**Work instruction:** Taking the line with "has width=1624, height=2296." as the start, reproduce every line until the records end, exactly and with nothing added.

[Stored data]
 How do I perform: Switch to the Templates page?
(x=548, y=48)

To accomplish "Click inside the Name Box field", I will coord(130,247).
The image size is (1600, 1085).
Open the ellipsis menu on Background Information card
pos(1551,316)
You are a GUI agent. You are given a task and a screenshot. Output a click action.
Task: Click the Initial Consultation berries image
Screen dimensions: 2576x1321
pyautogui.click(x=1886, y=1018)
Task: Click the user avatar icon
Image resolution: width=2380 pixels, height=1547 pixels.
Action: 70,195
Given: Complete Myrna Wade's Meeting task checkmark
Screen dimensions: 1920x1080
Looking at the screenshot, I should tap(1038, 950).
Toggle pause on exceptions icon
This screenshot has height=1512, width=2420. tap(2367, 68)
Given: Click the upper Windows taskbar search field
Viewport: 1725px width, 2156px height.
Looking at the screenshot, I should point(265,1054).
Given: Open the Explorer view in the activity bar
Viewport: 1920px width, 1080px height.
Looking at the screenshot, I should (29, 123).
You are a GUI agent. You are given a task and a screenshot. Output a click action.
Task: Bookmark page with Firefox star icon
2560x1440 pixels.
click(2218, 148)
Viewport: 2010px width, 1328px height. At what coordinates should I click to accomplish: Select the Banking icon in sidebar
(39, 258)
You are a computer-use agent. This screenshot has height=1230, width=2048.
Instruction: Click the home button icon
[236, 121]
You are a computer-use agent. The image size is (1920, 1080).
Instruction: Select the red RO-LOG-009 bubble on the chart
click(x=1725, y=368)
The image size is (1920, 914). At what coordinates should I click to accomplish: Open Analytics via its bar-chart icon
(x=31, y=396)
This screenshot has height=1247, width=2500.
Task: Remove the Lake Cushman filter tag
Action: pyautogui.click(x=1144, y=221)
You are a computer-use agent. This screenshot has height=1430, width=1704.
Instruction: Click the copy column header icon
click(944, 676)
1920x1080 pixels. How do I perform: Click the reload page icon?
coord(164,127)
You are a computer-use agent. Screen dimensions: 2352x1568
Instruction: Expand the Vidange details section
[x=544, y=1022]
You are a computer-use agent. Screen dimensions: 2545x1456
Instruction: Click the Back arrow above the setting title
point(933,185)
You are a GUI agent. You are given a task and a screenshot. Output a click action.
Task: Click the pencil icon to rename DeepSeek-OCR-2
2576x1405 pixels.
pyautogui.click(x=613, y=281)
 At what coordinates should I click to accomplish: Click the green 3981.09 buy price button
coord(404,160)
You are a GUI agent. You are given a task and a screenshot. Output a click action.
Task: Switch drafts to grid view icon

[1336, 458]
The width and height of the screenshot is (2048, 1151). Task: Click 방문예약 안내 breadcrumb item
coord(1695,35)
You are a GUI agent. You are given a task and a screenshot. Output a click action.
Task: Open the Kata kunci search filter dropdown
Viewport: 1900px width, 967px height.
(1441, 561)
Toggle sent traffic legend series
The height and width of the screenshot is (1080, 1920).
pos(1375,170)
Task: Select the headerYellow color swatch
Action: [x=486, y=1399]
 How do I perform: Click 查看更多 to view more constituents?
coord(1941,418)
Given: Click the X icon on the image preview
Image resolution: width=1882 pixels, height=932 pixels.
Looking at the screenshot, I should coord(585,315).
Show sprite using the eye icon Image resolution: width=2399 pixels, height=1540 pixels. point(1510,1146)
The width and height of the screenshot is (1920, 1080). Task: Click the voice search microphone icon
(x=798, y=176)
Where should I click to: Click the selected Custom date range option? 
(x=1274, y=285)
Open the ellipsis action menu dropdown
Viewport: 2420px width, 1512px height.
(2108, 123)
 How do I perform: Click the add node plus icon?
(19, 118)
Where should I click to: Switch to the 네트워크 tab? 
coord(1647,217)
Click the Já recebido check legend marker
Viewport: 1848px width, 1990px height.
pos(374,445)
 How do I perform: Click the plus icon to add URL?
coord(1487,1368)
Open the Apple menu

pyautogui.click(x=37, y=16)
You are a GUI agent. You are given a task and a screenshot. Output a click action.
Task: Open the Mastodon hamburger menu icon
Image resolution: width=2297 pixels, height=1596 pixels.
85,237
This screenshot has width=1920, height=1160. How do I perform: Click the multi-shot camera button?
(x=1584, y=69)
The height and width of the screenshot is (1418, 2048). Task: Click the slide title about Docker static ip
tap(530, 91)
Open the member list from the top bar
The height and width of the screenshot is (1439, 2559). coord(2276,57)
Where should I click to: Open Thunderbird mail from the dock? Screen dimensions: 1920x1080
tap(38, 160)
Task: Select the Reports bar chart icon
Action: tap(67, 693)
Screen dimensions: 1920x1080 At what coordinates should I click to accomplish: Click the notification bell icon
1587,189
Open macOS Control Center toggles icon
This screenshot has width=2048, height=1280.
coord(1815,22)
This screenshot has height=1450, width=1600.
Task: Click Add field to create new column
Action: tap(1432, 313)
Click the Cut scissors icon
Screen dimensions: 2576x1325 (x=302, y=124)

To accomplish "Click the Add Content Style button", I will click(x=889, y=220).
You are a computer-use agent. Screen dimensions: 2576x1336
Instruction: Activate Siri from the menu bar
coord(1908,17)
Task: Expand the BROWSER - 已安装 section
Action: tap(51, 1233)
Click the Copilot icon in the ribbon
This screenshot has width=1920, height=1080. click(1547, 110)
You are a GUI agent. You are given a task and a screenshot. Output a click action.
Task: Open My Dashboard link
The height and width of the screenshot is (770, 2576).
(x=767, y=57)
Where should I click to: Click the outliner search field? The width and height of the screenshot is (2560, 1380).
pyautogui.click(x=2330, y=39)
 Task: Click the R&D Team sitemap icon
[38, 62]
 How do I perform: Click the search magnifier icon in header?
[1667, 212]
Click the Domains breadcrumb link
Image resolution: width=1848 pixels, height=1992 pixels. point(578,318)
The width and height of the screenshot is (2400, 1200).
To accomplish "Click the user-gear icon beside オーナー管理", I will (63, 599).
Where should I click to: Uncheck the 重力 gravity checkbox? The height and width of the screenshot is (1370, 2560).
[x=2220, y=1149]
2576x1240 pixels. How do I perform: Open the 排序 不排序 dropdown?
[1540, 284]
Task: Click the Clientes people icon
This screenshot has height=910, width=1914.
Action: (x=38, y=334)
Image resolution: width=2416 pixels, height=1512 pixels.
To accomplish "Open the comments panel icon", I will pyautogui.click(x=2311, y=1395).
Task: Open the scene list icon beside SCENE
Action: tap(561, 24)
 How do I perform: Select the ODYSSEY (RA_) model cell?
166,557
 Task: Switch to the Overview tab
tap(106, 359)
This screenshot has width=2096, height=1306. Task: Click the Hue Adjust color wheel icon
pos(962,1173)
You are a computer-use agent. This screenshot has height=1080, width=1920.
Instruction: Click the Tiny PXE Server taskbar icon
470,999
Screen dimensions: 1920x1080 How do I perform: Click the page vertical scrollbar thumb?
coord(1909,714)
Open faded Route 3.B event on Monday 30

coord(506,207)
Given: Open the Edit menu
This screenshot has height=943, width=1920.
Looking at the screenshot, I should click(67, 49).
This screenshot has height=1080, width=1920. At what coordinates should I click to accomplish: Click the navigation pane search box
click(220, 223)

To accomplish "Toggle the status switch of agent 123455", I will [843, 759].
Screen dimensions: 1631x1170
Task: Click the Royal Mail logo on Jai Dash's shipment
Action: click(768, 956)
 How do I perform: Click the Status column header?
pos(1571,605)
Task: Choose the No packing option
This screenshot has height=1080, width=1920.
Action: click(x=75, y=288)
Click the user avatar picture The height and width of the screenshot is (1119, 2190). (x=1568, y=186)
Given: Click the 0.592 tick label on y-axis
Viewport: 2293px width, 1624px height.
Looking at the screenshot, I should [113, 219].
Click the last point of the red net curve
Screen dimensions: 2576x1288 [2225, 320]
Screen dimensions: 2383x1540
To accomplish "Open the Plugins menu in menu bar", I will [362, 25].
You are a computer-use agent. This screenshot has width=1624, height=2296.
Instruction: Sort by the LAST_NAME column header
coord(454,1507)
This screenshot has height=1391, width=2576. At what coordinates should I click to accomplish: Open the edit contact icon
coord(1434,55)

**Answer section:**
You are a computer-use agent. This screenshot has width=1624, height=2296.
Instruction: Sort by the LAST_NAME column header
coord(454,1507)
This screenshot has height=1391, width=2576. At what coordinates should I click to accomplish: Open the edit contact icon
coord(1434,55)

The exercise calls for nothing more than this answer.